Health problems in the workplace are a sensitive matter that can be difficult to discuss. Although workplace discrimination on the basis of health is illegal, it still happens in Wisconsin. This issue is particularly complicated for workers who suffer from mental illnesses and need accommodations in the workplace. Unlike other with more visible health problems, demonstrating discrimination based on mental health can be challenging.
One woman claims that disclosing her mental illness ultimately led to her termination. After working at her place of employment for longer than a year, she needed to take several days off in order to address the health effects of a recent change in her medication. She was fired a week after telling her boss that she needed the time off because of her bipolar disorder. Without a record of that disclosure, she felt there was not enough proof to move forward with any type of legal action.
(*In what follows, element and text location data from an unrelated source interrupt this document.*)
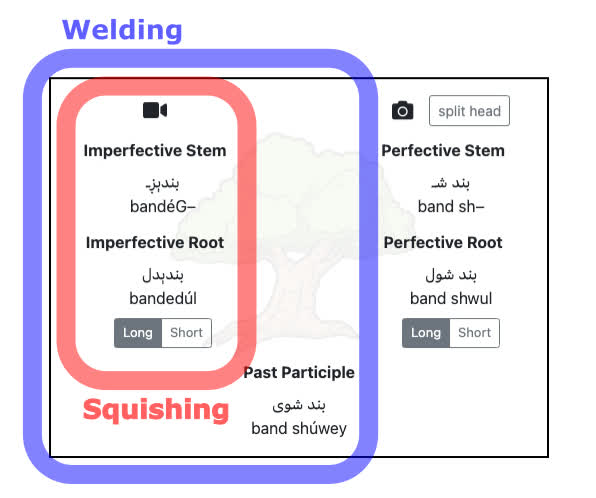This screenshot has width=596, height=498.
Task: Click the band sh– transliteration text
Action: 451,207
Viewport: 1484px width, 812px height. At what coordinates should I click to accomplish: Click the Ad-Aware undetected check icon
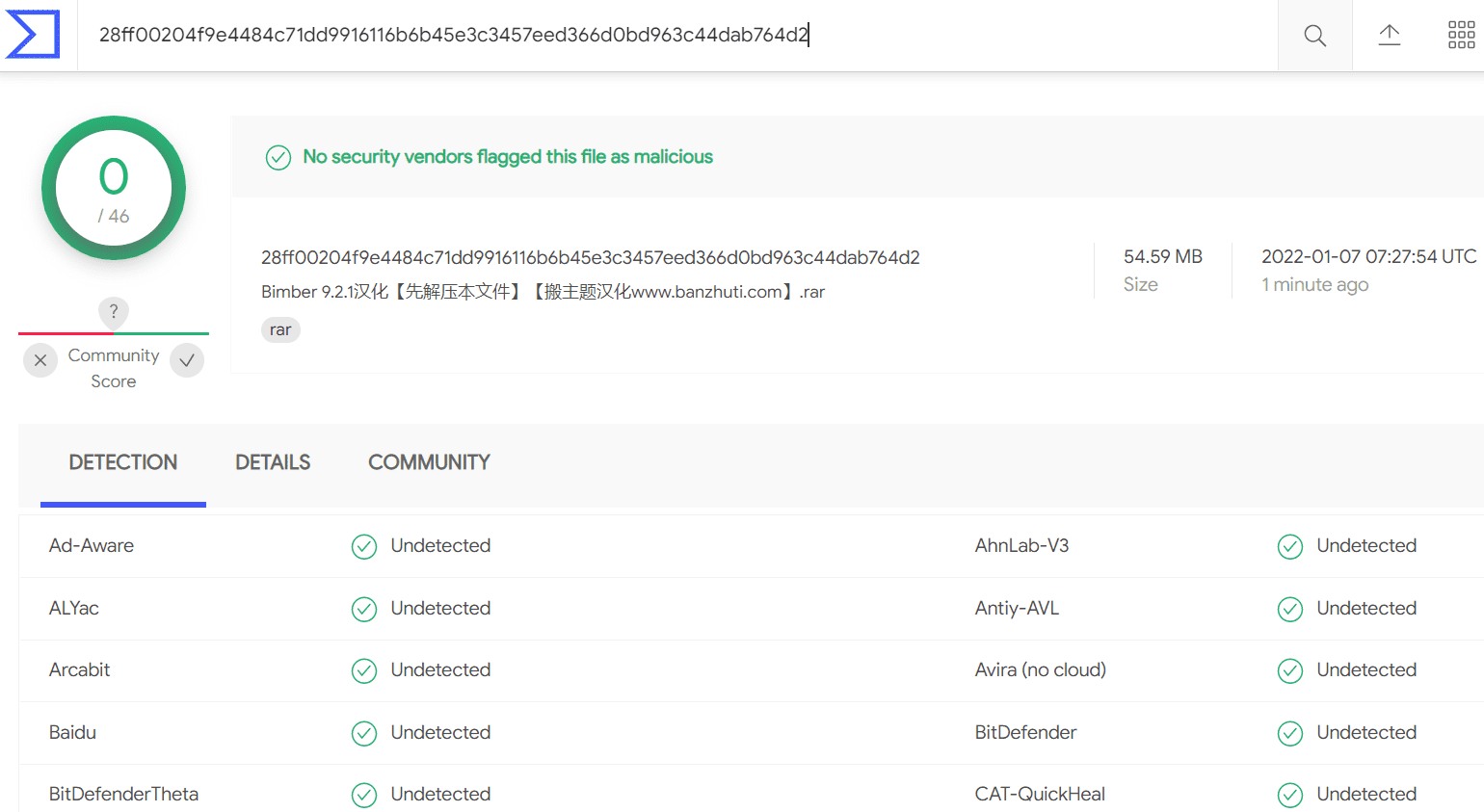(x=364, y=546)
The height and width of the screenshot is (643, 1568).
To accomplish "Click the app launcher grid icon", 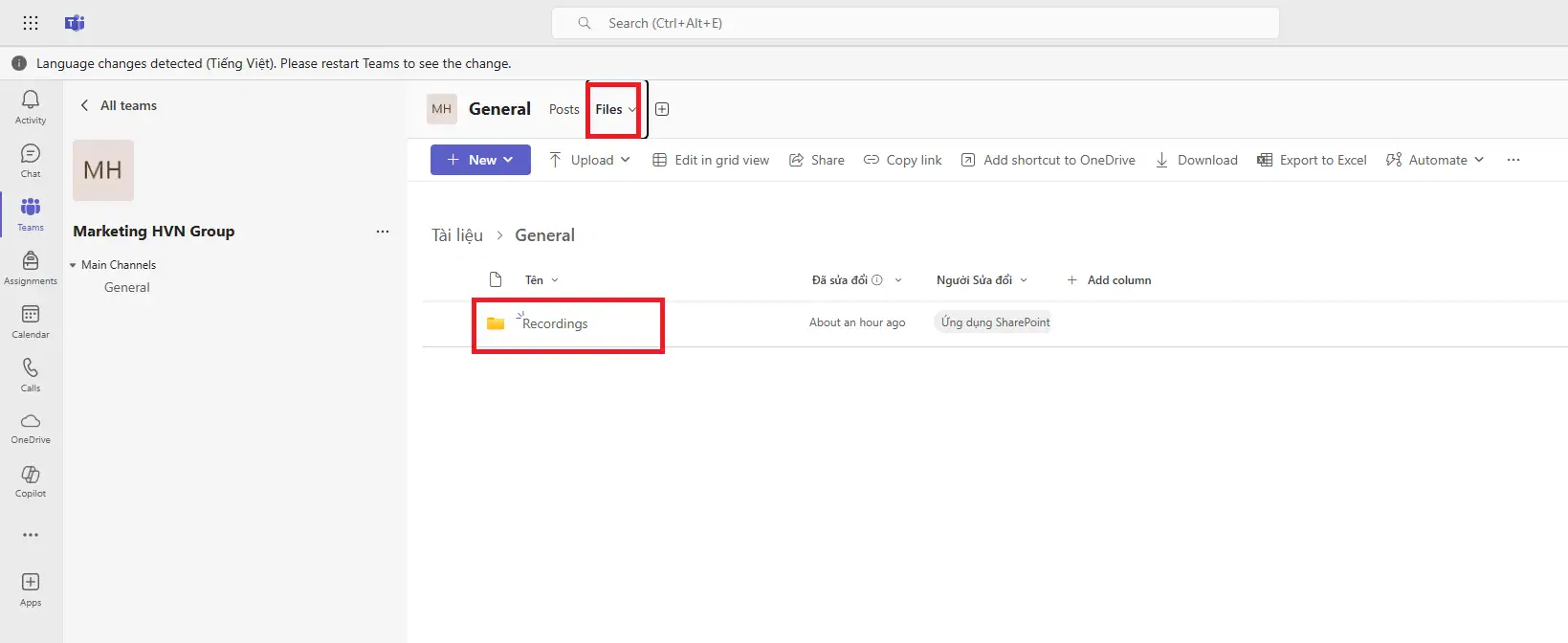I will 31,23.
Many Wisconsin workers who are suffering from mental illnesses fear disclosing this information to their employers because of situations such as this. However, when a person feels that he or she needs time off or reasonable accommodations as per the Americans with Disability Act, disclosing a mental illness is often necessary. To protect against possible discrimination or retaliation, a worker should do his or her best to provide proof of disability -- such as a doctor's note -- and record the disclosure. Providing an accommodation request in written form also helps establish a record.
Living with a mental illness can be debilitating at times. Workers often strive to do their very best work, but like with other health problems, mental illness can get in the way. If an employer refuses to make reasonable accommodations or actively discriminates against a worker who has disclosed a mental illness, it may be possible to seek justice. Any compensation from a successfully pursued workplace discrimination claim can help a victim address his or her damages, including loss of income.